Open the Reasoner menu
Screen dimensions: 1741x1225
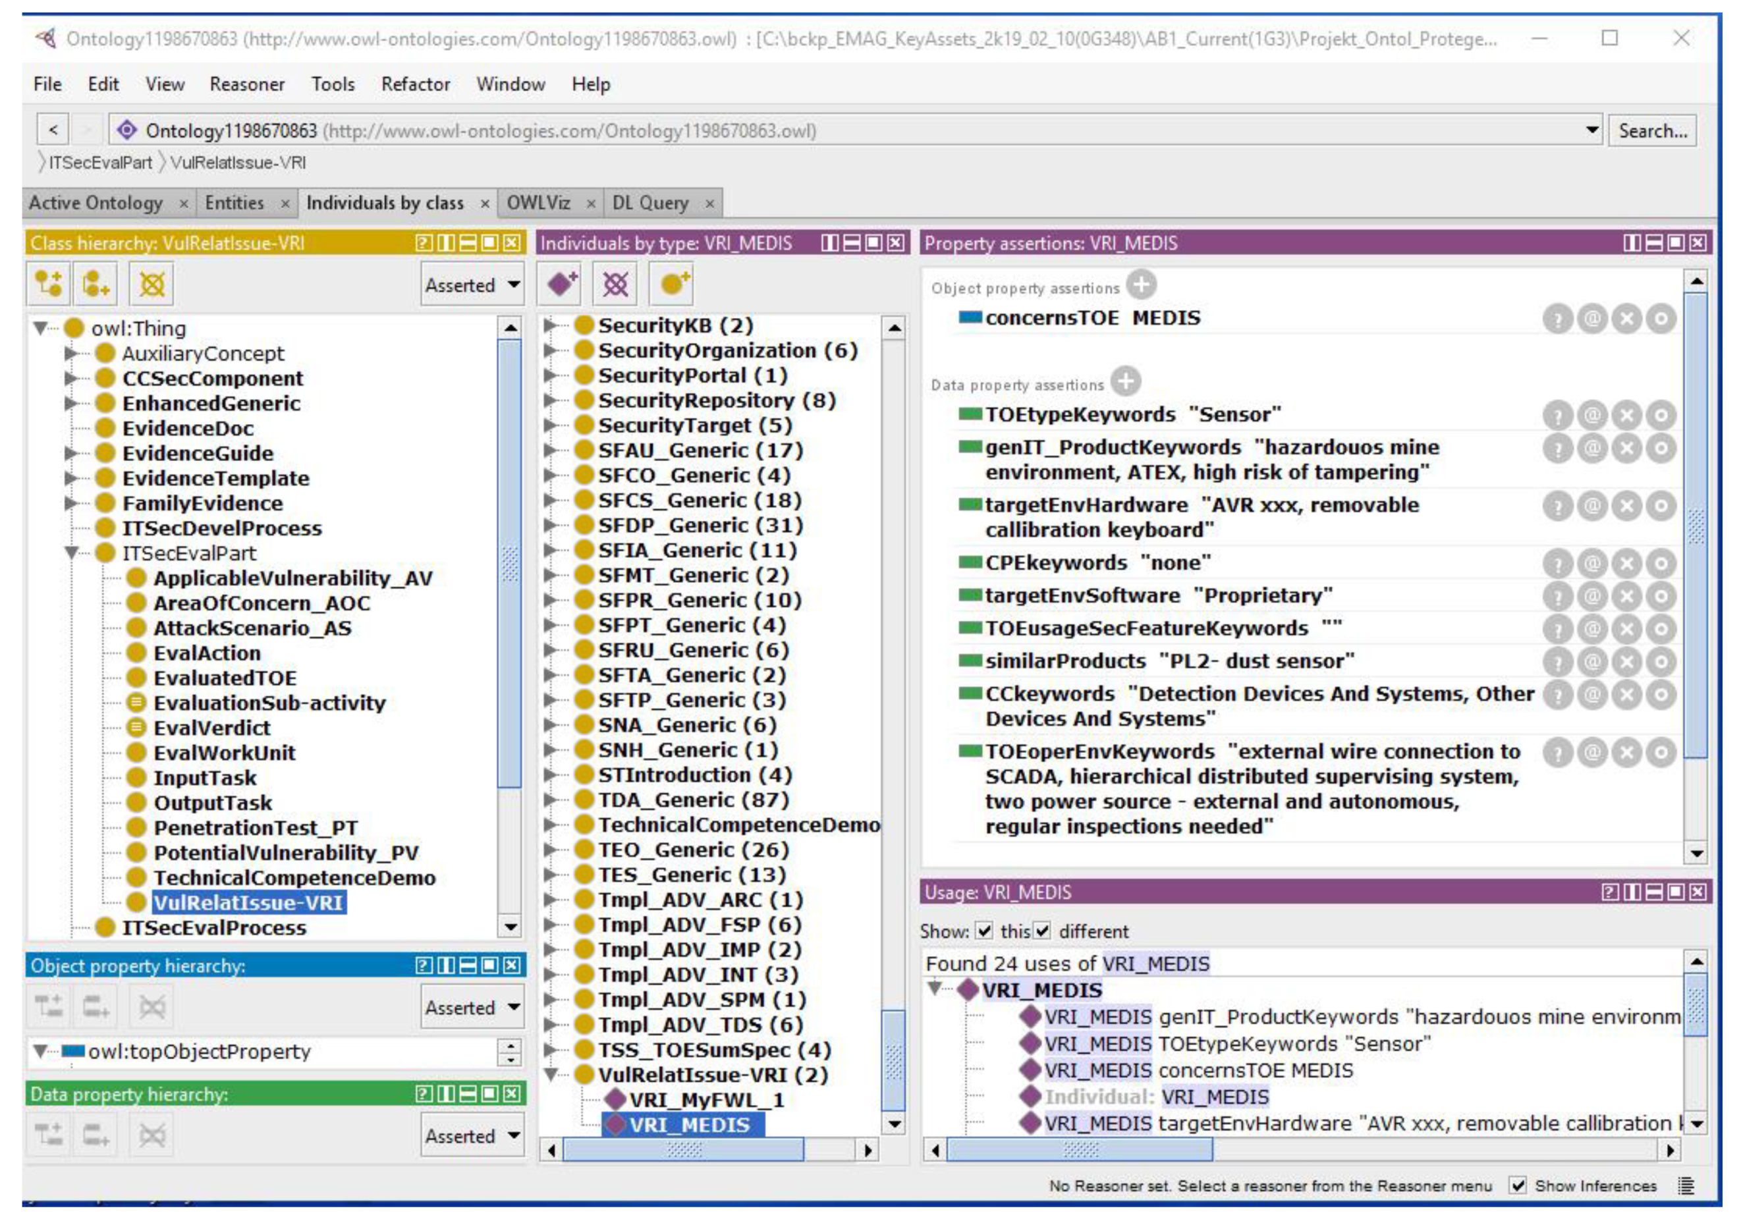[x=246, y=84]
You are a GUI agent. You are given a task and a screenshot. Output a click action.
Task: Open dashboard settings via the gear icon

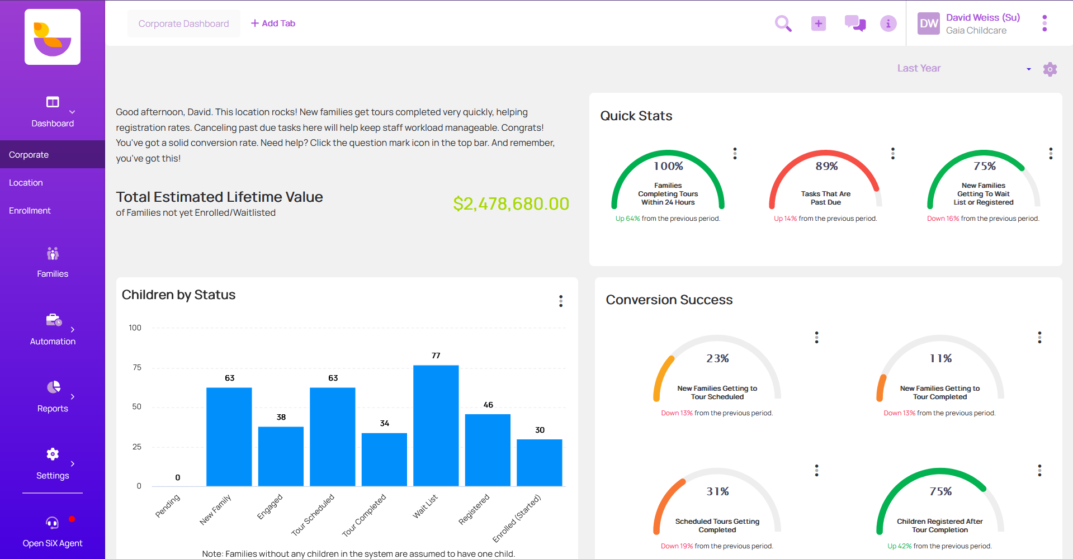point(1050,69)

__________

→ PROBLEM TO SOLVE
Each entry should be repeated exactly as it appears; the pictures stay out.

→ SOLUTION
Open the Reasoner menu
Screen dimensions: 1741x1225
[x=246, y=84]
You are a GUI agent. You are given a task and a screenshot. Output a click action.
Task: Open dashboard settings via the gear icon

point(1050,69)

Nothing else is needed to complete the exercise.